Your instructions: The string "price" appears in some lines of the entries that follow; copy each such line.

■ ■ ■ ■ ■ ■ ■

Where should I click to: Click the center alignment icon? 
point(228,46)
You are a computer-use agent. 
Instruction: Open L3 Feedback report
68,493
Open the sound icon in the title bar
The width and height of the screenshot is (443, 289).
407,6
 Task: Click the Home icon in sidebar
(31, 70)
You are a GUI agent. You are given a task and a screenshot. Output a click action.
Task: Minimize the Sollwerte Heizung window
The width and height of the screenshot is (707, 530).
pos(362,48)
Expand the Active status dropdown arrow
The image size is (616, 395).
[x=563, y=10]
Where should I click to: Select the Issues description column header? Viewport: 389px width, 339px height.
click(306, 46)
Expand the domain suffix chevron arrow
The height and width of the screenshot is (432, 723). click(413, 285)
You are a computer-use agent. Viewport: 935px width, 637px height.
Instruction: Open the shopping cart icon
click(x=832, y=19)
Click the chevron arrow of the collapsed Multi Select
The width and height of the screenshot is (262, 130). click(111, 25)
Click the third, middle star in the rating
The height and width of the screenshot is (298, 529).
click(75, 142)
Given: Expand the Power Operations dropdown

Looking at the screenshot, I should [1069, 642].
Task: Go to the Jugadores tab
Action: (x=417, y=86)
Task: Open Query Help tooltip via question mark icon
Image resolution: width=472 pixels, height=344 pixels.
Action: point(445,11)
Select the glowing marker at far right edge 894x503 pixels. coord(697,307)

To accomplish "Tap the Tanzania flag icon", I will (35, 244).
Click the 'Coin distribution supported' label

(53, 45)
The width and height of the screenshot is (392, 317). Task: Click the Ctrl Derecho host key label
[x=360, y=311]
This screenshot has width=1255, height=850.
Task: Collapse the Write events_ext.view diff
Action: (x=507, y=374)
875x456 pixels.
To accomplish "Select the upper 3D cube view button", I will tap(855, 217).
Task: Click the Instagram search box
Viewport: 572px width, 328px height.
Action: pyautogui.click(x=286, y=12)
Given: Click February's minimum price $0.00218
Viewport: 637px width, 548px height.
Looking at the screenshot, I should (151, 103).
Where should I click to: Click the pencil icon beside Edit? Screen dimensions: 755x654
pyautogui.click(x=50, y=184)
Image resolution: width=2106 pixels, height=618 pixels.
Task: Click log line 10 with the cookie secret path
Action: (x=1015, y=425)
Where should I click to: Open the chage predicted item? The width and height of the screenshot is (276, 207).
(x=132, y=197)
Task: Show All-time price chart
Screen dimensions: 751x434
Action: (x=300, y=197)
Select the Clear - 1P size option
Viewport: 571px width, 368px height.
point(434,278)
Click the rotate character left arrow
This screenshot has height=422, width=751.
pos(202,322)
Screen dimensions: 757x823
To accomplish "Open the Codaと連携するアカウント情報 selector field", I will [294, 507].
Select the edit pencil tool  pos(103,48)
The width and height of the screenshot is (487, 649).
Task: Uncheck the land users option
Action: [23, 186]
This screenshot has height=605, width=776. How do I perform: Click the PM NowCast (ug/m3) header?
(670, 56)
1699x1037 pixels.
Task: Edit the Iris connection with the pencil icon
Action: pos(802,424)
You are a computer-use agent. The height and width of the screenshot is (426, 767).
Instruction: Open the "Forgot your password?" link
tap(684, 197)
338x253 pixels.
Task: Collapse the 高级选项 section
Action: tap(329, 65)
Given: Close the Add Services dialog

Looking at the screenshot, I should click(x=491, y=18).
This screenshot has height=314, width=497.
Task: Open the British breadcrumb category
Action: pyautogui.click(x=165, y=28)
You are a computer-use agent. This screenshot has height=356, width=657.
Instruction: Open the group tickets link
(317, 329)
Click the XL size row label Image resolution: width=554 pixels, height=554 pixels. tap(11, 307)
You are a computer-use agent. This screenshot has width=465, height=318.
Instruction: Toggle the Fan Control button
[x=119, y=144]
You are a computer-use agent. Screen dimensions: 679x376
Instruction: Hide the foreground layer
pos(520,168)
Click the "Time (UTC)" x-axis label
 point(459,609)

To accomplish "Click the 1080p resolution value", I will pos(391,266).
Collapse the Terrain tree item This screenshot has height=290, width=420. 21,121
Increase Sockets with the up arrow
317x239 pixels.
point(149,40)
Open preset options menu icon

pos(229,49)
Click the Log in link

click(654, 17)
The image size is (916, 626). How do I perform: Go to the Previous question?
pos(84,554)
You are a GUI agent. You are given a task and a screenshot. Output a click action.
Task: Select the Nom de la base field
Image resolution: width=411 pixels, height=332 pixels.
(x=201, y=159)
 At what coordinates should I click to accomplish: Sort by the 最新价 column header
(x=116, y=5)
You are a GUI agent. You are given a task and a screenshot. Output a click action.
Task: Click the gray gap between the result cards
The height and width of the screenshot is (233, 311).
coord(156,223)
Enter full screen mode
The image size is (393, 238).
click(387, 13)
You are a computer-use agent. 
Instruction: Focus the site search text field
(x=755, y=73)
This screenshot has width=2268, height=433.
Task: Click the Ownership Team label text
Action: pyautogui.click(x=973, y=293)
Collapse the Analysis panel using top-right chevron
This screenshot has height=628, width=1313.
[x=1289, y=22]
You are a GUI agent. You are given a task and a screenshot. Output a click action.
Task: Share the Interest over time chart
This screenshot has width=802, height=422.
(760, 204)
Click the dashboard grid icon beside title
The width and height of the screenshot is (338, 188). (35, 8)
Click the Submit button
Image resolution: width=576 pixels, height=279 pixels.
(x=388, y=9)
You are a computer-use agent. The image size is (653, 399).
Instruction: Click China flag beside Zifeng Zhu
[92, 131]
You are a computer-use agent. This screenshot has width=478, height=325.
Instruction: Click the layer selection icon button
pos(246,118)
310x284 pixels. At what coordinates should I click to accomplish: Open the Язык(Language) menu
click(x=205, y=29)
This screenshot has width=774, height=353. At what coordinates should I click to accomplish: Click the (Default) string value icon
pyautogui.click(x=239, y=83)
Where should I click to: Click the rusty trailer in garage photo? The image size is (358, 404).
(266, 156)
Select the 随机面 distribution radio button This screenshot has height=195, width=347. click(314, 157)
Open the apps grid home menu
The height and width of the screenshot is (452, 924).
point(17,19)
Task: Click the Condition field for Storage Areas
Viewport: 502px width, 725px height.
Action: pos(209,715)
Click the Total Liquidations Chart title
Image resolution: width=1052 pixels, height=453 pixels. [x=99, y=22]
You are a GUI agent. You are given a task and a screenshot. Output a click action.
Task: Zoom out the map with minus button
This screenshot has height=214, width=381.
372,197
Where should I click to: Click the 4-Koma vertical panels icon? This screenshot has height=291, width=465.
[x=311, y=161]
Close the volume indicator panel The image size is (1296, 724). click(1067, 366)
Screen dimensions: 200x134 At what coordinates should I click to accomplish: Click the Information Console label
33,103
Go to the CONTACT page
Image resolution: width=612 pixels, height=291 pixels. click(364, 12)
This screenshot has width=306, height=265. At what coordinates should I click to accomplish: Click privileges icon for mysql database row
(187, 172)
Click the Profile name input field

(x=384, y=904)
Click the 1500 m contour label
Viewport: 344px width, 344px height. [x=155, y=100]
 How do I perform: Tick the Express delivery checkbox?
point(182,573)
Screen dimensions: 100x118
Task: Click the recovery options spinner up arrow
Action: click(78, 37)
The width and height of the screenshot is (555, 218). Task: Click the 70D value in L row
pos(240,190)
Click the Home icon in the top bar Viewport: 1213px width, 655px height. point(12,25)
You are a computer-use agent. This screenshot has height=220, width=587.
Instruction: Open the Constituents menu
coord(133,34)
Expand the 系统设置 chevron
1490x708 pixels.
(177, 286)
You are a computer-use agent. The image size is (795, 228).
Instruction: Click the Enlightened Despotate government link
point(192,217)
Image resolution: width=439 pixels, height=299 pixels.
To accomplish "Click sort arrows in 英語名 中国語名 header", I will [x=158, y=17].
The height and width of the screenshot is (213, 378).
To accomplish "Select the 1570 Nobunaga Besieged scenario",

■ ■ ■ ■ ■ ■ ■

Result for this exercise:
Given: Click February's minimum price $0.00218
Task: Show All-time price chart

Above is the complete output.